Exercise aim>
Write out the lines verbatim, starting with the line that contains "You are a GUI" and going on through the line that contains "Action: click(907, 250)".

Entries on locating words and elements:
■ ■ ■ ■ ■

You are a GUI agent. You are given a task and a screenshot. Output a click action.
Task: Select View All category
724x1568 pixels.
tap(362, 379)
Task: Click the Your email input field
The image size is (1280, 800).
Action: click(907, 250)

■ ■ ■ ■ ■

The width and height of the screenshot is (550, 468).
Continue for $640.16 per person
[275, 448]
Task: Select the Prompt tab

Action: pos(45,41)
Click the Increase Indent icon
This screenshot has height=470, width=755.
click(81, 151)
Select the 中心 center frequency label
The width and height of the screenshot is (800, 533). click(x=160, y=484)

■ ■ ■ ■ ■

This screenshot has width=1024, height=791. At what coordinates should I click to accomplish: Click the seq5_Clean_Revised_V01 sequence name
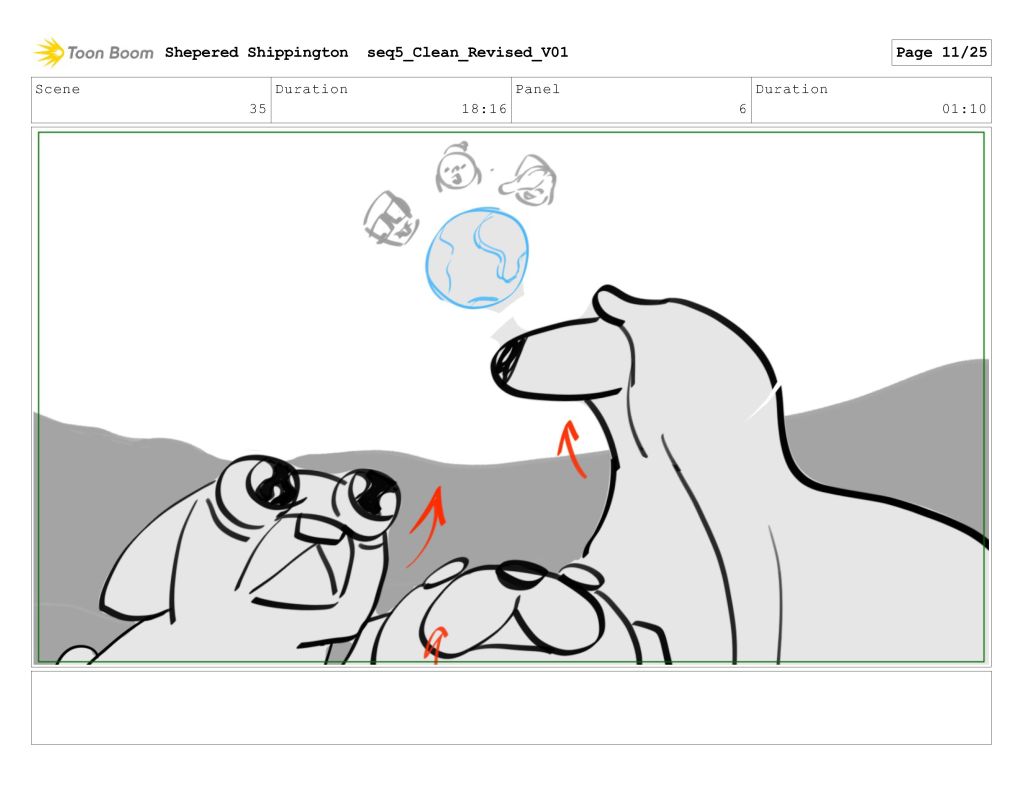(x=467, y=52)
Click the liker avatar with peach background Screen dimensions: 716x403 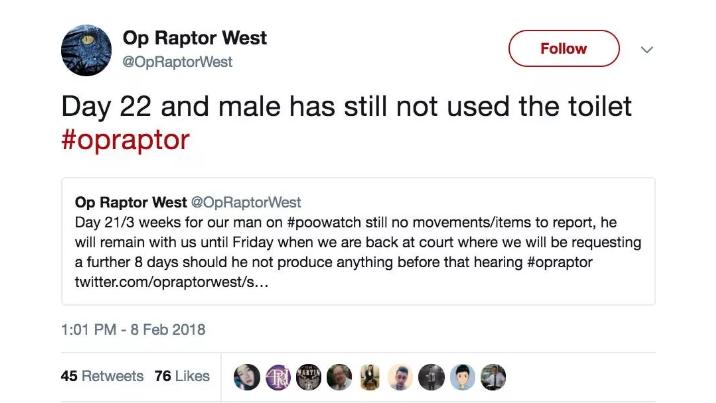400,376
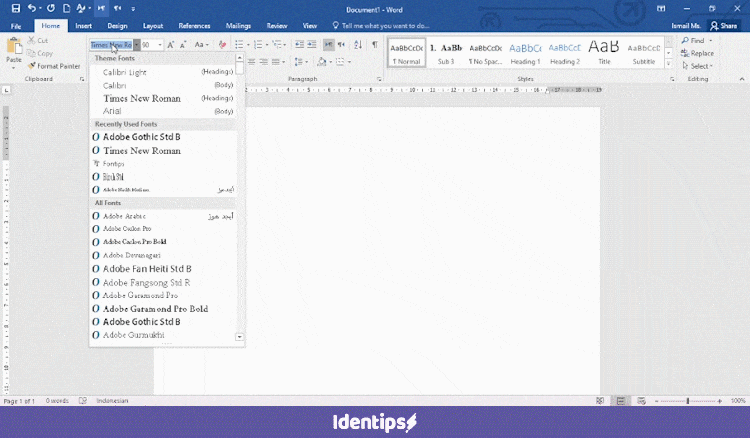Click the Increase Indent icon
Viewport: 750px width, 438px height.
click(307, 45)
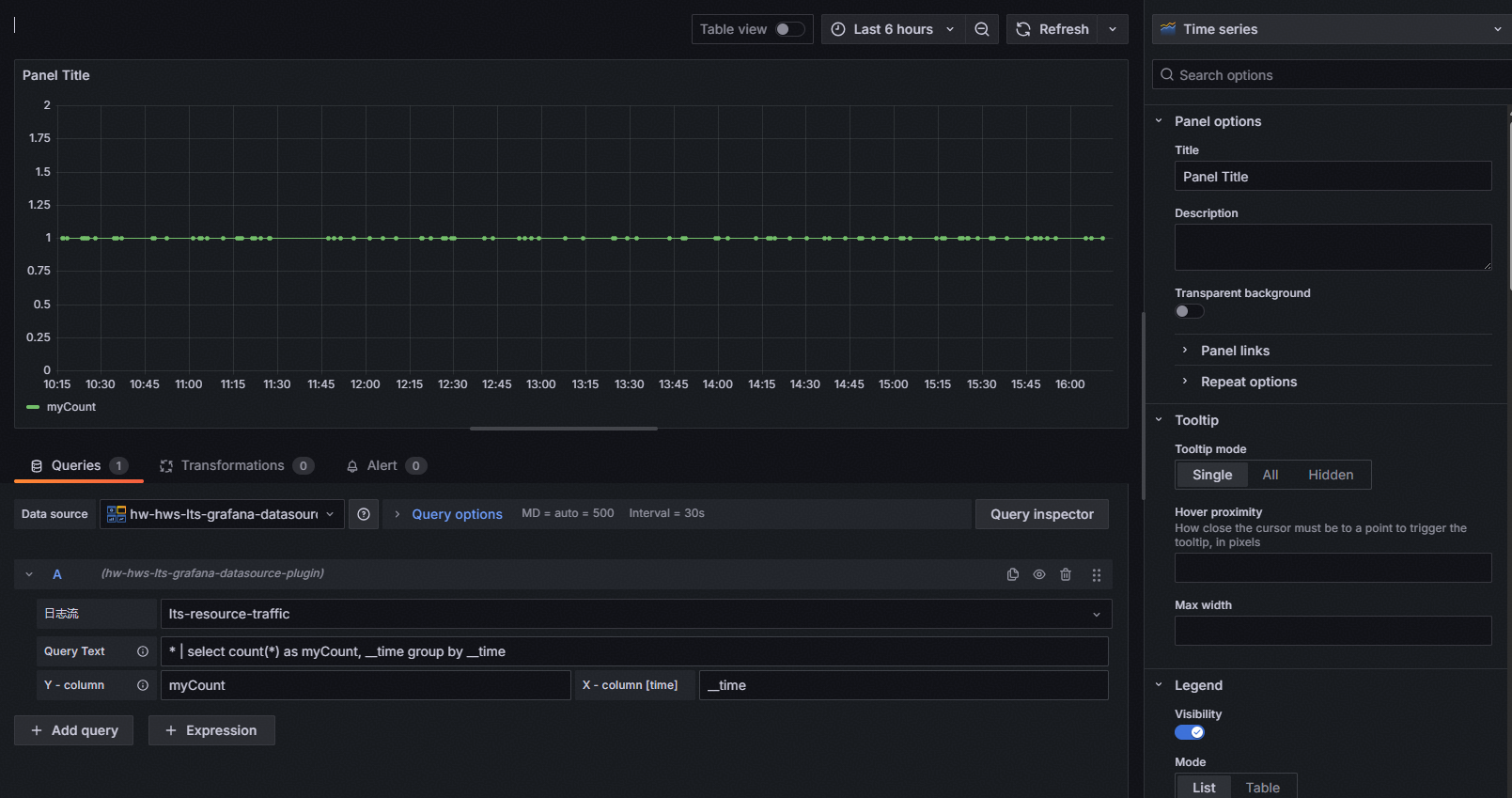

■ ■ ■ ■ ■

Result for this task>
You are a GUI agent. You are given a task and a screenshot. Output a click action.
Task: Select View All category
724x1568 pixels.
tap(362, 379)
Task: Click the Your email input field
The image size is (1280, 800).
Action: click(907, 250)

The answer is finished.